::: Provided material

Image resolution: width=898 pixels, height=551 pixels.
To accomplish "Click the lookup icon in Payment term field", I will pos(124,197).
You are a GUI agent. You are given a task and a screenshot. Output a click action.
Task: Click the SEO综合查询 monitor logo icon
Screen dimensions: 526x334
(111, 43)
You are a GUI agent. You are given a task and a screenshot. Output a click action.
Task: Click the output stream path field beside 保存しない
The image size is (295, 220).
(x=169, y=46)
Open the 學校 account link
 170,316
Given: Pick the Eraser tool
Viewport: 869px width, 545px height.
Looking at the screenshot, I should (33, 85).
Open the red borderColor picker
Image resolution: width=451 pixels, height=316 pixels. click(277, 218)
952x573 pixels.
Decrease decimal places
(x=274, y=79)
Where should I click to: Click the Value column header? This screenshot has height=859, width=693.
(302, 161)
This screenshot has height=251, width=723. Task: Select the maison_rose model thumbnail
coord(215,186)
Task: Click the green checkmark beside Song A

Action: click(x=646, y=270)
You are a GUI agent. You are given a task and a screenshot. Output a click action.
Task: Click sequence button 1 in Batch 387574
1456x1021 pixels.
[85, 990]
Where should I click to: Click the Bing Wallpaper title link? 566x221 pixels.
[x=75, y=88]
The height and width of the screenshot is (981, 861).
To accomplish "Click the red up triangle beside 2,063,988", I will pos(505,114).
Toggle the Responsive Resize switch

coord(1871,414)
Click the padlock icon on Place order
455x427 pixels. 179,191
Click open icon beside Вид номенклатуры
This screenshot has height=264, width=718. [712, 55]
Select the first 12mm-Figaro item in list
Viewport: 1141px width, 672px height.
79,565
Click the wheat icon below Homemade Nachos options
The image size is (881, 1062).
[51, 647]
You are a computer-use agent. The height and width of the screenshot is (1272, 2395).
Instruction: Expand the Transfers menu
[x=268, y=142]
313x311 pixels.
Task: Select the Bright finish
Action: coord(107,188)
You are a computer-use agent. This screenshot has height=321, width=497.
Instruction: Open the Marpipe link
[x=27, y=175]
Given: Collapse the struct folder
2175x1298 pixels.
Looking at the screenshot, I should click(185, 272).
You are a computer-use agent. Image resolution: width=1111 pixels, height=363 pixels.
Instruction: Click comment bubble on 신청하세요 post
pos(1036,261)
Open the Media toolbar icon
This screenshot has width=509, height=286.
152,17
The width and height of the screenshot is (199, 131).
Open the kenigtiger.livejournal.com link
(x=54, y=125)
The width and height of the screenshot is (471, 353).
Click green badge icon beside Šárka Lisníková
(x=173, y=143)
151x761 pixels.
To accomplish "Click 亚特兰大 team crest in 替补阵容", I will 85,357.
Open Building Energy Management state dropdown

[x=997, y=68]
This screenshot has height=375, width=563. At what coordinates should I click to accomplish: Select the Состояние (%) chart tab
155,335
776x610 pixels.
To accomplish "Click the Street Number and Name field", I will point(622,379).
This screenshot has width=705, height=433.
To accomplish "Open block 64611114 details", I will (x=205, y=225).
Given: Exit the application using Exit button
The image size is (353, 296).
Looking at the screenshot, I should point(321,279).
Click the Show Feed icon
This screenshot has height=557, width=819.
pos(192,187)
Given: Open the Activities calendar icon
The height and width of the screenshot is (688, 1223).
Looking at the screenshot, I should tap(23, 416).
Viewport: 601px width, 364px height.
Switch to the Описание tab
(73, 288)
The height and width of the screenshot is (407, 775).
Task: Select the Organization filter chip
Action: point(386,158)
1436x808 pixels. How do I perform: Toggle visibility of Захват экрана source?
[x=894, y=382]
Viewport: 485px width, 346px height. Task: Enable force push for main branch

::::::

Exercise goal
Output all of the data above as a numbered list, one line per item, and omit the blank lines.

Result for this exercise
1. Image resolution: width=898 pixels, height=551 pixels.
2. To accomplish "Click the lookup icon in Payment term field", I will pos(124,197).
3. You are a GUI agent. You are given a task and a screenshot. Output a click action.
4. Task: Click the SEO综合查询 monitor logo icon
5. Screen dimensions: 526x334
6. (111, 43)
7. You are a GUI agent. You are given a task and a screenshot. Output a click action.
8. Task: Click the output stream path field beside 保存しない
9. The image size is (295, 220).
10. (x=169, y=46)
11. Open the 學校 account link
12.  170,316
13. Given: Pick the Eraser tool
14. Viewport: 869px width, 545px height.
15. Looking at the screenshot, I should (33, 85).
16. Open the red borderColor picker
17. Image resolution: width=451 pixels, height=316 pixels. click(277, 218)
18. 952x573 pixels.
19. Decrease decimal places
20. (x=274, y=79)
21. Where should I click to: Click the Value column header? This screenshot has height=859, width=693.
22. (302, 161)
23. This screenshot has height=251, width=723. Task: Select the maison_rose model thumbnail
24. coord(215,186)
25. Task: Click the green checkmark beside Song A
26. Action: click(x=646, y=270)
27. You are a GUI agent. You are given a task and a screenshot. Output a click action.
28. Task: Click sequence button 1 in Batch 387574
29. 1456x1021 pixels.
30. [85, 990]
31. Where should I click to: Click the Bing Wallpaper title link? 566x221 pixels.
32. [x=75, y=88]
33. The height and width of the screenshot is (981, 861).
34. To accomplish "Click the red up triangle beside 2,063,988", I will pos(505,114).
35. Toggle the Responsive Resize switch
36. coord(1871,414)
37. Click the padlock icon on Place order
38. 455x427 pixels. 179,191
39. Click open icon beside Вид номенклатуры
40. This screenshot has height=264, width=718. [712, 55]
41. Select the first 12mm-Figaro item in list
42. Viewport: 1141px width, 672px height.
43. 79,565
44. Click the wheat icon below Homemade Nachos options
45. The image size is (881, 1062).
46. [51, 647]
47. You are a computer-use agent. The height and width of the screenshot is (1272, 2395).
48. Instruction: Expand the Transfers menu
49. [x=268, y=142]
50. 313x311 pixels.
51. Task: Select the Bright finish
52. Action: coord(107,188)
53. You are a computer-use agent. This screenshot has height=321, width=497.
54. Instruction: Open the Marpipe link
55. [x=27, y=175]
56. Given: Collapse the struct folder
57. 2175x1298 pixels.
58. Looking at the screenshot, I should click(185, 272).
59. You are a computer-use agent. Image resolution: width=1111 pixels, height=363 pixels.
60. Instruction: Click comment bubble on 신청하세요 post
61. pos(1036,261)
62. Open the Media toolbar icon
63. This screenshot has width=509, height=286.
64. 152,17
65. The width and height of the screenshot is (199, 131).
66. Open the kenigtiger.livejournal.com link
67. (x=54, y=125)
68. The width and height of the screenshot is (471, 353).
69. Click green badge icon beside Šárka Lisníková
70. (x=173, y=143)
71. 151x761 pixels.
72. To accomplish "Click 亚特兰大 team crest in 替补阵容", I will 85,357.
73. Open Building Energy Management state dropdown
74. [x=997, y=68]
75. This screenshot has height=375, width=563. At what coordinates should I click to accomplish: Select the Состояние (%) chart tab
76. 155,335
77. 776x610 pixels.
78. To accomplish "Click the Street Number and Name field", I will point(622,379).
79. This screenshot has width=705, height=433.
80. To accomplish "Open block 64611114 details", I will (x=205, y=225).
81. Given: Exit the application using Exit button
82. The image size is (353, 296).
83. Looking at the screenshot, I should point(321,279).
84. Click the Show Feed icon
85. This screenshot has height=557, width=819.
86. pos(192,187)
87. Given: Open the Activities calendar icon
88. The height and width of the screenshot is (688, 1223).
89. Looking at the screenshot, I should tap(23, 416).
90. Viewport: 601px width, 364px height.
91. Switch to the Описание tab
92. (73, 288)
93. The height and width of the screenshot is (407, 775).
94. Task: Select the Organization filter chip
95. Action: point(386,158)
96. 1436x808 pixels. How do I perform: Toggle visibility of Захват экрана source?
97. [x=894, y=382]
98. Viewport: 485px width, 346px height. Task: Enable force push for main branch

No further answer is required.